BEGIN Provided text

Ken Connley was 18 when he started counting brumbies he’d caught. But he had actually begun catching them when he was 14, so the 1300-plus tally in his “brumby book” should have at least another 100. Some years, he caught 130, and often averaged one a week. He broke in a lot to be sold as riding ponies. Poor specimens went to the saleyards, providing cash that helped feed the kids in drought years.
This year, cancer has done what no horse ever did — keep him out of the saddle.
The Connleys (there were five brothers) and their descendants have caught thousands of brumbies between them over 60 years.
They always looked as if they stepped from the Paterson poem in their Drizabone coats and big hats. Ken was recruited as a stunt double for the actor Jack Thompson in the hit film The Man From Snowy River in 1982.
The Connleys know as much as anyone alive about the Bogong mobs being targeted in the first skirmish of a war to rid Victoria’s eastern alps of growing numbers of brumbies.
Ron Connley says that once the wild horses bolt into the rocks on the Bogongs “you can bid the mob good day”, as the poem goes. It’s been that way ever since the pioneer families, McNamaras and Youngs, grazed 2000 horses on the high plains every summer to sell to the Indian and Australian armies.
These were among the famous “Walers” bred for the remount trade, exported in tens of thousands before and during World War I. When the trade collapsed between the wars, unwanted runaways stayed on the high plains and bred. Their wild descendents, say brumby boosters, is the last “pure” genetic link with the local Walers sent off to war.

END Provided text
BEGIN Source information

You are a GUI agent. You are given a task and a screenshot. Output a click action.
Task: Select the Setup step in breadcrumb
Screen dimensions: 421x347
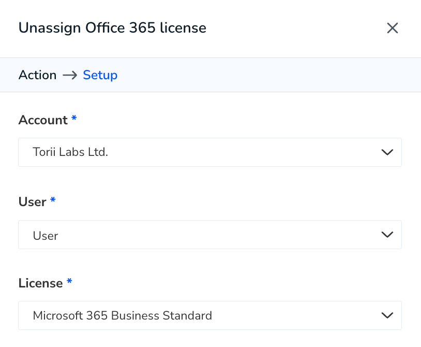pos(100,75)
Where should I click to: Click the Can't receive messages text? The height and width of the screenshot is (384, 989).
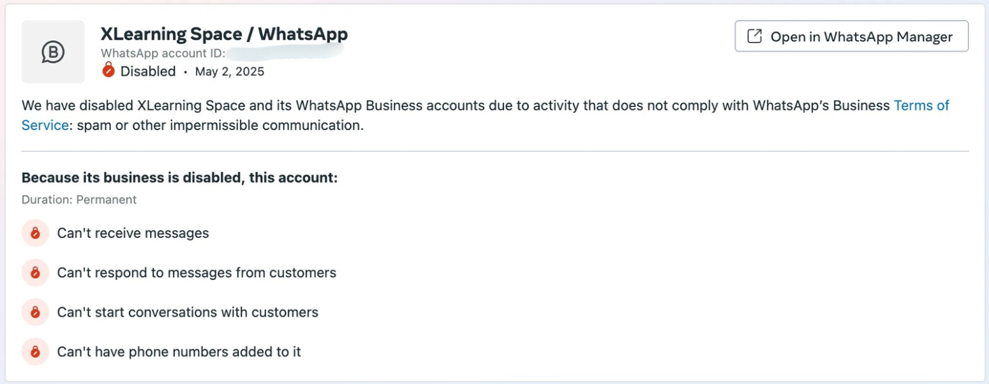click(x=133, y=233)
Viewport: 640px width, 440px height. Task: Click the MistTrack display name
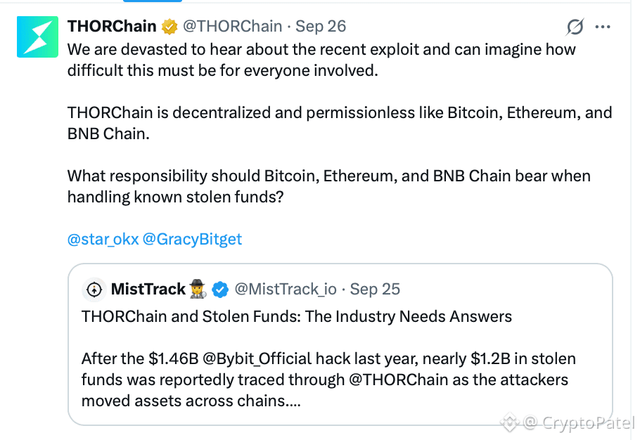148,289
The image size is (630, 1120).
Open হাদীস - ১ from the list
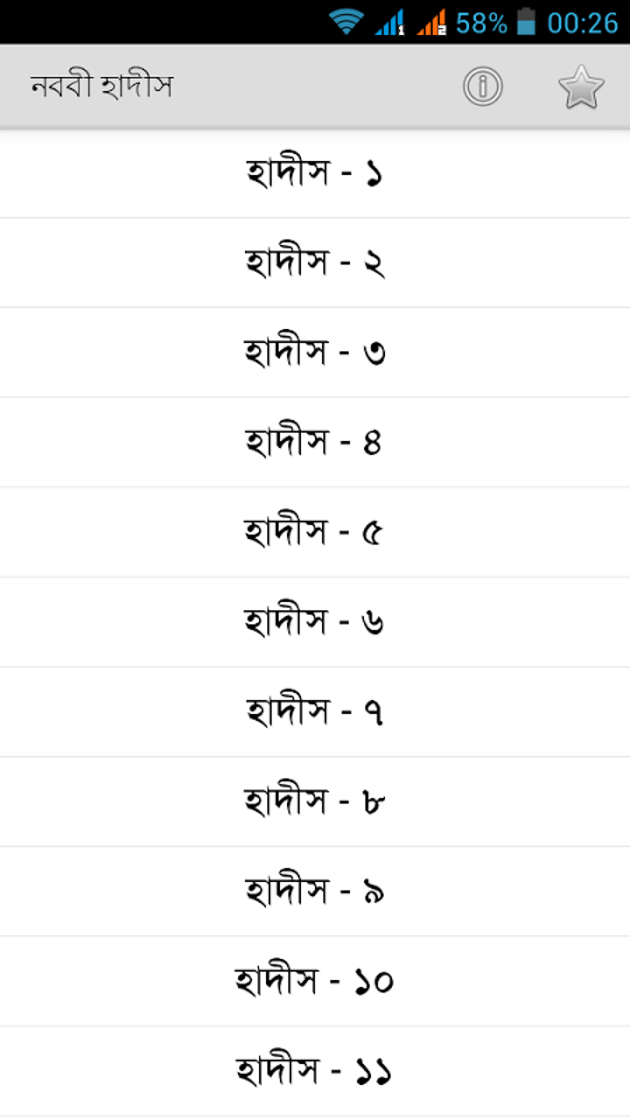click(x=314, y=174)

END Source information
BEGIN Source information

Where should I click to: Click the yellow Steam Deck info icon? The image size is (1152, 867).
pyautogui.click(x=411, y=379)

END Source information

(What to do)
1. Render this sentence from the brumby article into Spanish: "This year, cancer has done what no horse ever did — keep him out of the saddle."
2. Extend the brumby article from its last sentence.
The data was drawn from a different source than the text.

(Responses for each task)
1. Este año, el cáncer ha hecho lo que ningún caballo logró jamás: mantenerlo fuera de la silla de montar.

2.
In those days, before 20 generations of in-breeding, inconsistent nutrition and seasonal starvation, they were well-bred and valued horses. Ron Connley can still name McNamara’s foundation stallions, and remembers seeing two of them when he was a boy.
One was a pony stallion called Billy Illes, whose progeny were prized. The other was the piebald stallion who is the forebear of hundreds of “coloured” horses still in the high country, both as brumbies and as stock horses used to chase them.
One of that bloodline, Johnny Reb, emerged from backblocks Omeo to be Australian champion showjumper in 1971 and was due for Olympic selection when fatally injured. They took the champ home to East Gippsland’s blue hills to bury him. His grave, at Buchan, is marked with a nameplate in the shape of a horseshoe.
Ken Connley and a not-so-silent partner Phil Maguire run stock on the property at Bundara. Among them are a couple of dozen piebald and skewbald brumbies that wander in and out of the bush, all descended from the same line that produced the great Johnny Reb. The Connleys and other mountain people have grown up with brumbies and brumby running. It is part of their life, and they are torn between the practical realities of the present and memories of the past.
Ken Connley is unlikely to catch another horse. At 74, between visits to his specialist, he thinks about better days. One of his favourite “buck running” horses, he says, was a skewbald stallion with enormous stamina. He, like Johnny Reb, was the same bloodline as some of those multi-coloured horses he caught.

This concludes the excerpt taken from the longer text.